Pick up the circuit riders text after its last sentence and write the next part.
[[ Provided text open ]]
The father of outlaw John Wesley Hardin, James "Gip" Hardin, was a Methodist preacher and circuit rider in the mid-1800s. Hardin's father traveled over much of central Texas on his preaching circuit until 1869 when he and his family settled in Sumpter, Trinity County, Texas, where he established a school – also named for John Wesley, the founder of Methodism.

Thomas S. Hinde was a Methodist circuit rider in Illinois, Indiana, Kentucky and Missouri from the early 1800s until about 1825. He eventually settled in Mount Carmel, Illinois, the town he had earlier founded. Hinde was a notable minister, newspaper publisher, attorney, real estate entrepreneur and clerk for the Ohio House of Representatives. More than 47 volumes of his personal and business documents are among the Lyman Draper collection at the Wisconsin Historical Society, since they were donated after his death by his son-in-law, Charles H. Constable.

Father Pierre Yves Kéralum was a Catholic priest who ministered to ranchers in the Lower Rio Grande Valley from 1853 to 1872. He was one of about thirty Catholic priests known as the Cavalry of Christ because they traveled on horseback. Kéralum was also an architect who designed and helped build churches such as the Immaculate Conception Cathedral in Brownsville, Texas, as well as chapels, rectories, and other buildings in the region.

==In culture==
In retrospect, the circuit rider became a romantic figure and was featured in a number of novels in the late 19th and early 20th centuries. Two of these novels are Edward Eggleston's The Circuit Rider and Ernest Thompson Seton's Preacher of Cedar Mountain.

A circuit rider is also a character in the Newbery Award–winning novel for children, Caddie Woodlawn, set in western Wisconsin in the 1860s.

During the 1970s, prior to its sign-off message, Richmond, Virginia, television station WWBT broadcast "Justice and The Circuit Rider", a rural preacher appearing on his mount, Justice, and presenting a brief parable using props from his saddlebag. These spots also appeared on the Richmond ABC affiliate WXEX, now operating as WRIC-TV just after the end of "Shock Theater". In these short films, the host was identified only as the Circuit Rider from Cobbs Creek, Virginia, at the end of the three-minute segment. The preacher was William B. Livermon Sr., who served several Virginia churches during his lifetime before dying in 1992.
[[ Provided text closed ]]
[[ Information open ]]
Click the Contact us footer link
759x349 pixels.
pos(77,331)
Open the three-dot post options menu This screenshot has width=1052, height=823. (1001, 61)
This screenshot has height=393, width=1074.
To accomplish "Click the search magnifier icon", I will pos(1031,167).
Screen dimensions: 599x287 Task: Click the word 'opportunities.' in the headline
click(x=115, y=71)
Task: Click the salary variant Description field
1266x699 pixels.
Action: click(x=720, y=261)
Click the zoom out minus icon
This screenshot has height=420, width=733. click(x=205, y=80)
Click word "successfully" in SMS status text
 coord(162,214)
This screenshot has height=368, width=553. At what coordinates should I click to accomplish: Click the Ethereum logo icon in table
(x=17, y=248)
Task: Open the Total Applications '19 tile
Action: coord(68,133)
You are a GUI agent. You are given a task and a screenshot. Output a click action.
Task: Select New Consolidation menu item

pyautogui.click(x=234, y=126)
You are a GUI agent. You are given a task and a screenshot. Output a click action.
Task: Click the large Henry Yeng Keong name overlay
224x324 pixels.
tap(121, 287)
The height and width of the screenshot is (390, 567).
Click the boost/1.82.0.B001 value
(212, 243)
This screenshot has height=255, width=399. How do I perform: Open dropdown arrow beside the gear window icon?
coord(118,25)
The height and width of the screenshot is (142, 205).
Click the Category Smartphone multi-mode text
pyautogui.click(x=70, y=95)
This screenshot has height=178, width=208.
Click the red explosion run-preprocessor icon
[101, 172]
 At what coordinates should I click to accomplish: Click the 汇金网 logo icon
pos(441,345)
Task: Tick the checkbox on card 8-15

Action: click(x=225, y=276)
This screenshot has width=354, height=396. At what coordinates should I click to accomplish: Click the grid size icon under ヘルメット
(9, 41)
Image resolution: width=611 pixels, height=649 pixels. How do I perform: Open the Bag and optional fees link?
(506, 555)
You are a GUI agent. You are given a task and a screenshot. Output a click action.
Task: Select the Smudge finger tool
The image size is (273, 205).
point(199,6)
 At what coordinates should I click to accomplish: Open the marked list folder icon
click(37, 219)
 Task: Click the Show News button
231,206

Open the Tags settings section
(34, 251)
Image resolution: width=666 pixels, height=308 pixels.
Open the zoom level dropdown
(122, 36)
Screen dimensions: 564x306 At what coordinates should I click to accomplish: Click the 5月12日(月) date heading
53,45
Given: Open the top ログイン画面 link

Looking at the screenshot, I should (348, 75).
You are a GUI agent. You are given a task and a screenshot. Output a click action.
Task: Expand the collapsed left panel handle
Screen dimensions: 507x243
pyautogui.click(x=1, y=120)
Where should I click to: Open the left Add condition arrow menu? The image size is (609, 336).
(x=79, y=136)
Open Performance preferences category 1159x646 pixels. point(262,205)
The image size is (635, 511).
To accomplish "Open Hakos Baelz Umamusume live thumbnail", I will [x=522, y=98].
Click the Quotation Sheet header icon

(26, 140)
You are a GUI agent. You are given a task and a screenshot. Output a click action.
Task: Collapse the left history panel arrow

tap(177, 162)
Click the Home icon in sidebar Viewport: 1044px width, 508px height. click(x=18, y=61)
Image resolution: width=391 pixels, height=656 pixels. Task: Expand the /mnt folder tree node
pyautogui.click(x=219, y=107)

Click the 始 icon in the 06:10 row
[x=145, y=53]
[[ Information closed ]]
Response to the exercise
Inspired by the story of Catholic circuit rider Pierre Yves Kéralum, author Paul Horgan wrote a fictionalized account of the priest's last days titled The Devil in the Desert (1952).

Elliott Smith's 'Coast To Coast' on From A Basement On The Hill features mention of Circuit riders, with the song formerly being named as such up until 2001-2002.

==Autobiographies==
The first-person accounts of pioneer circuit riders give insight to the culture of the early United States as well as the theology and sociology of religion (and especially Methodism) in the young nation. Quite a few circuit riders published memoirs. These are generally available in the collections of United Methodist seminary libraries. The United Library of Garrett-Evangelical Theological Seminary and Seabury-Western Theological Seminary (Evanston, Illinois) seems to have the largest collection of these writings, including over 70 items.

Through his role as chairman of the United Methodist editorial committee in Shreveport, Louisiana, in the latter 1970s, the historian Walter M. Lowrey spearheaded a project, A History of Louisiana Methodism, which includes material on the church's extensive network of circuit riders.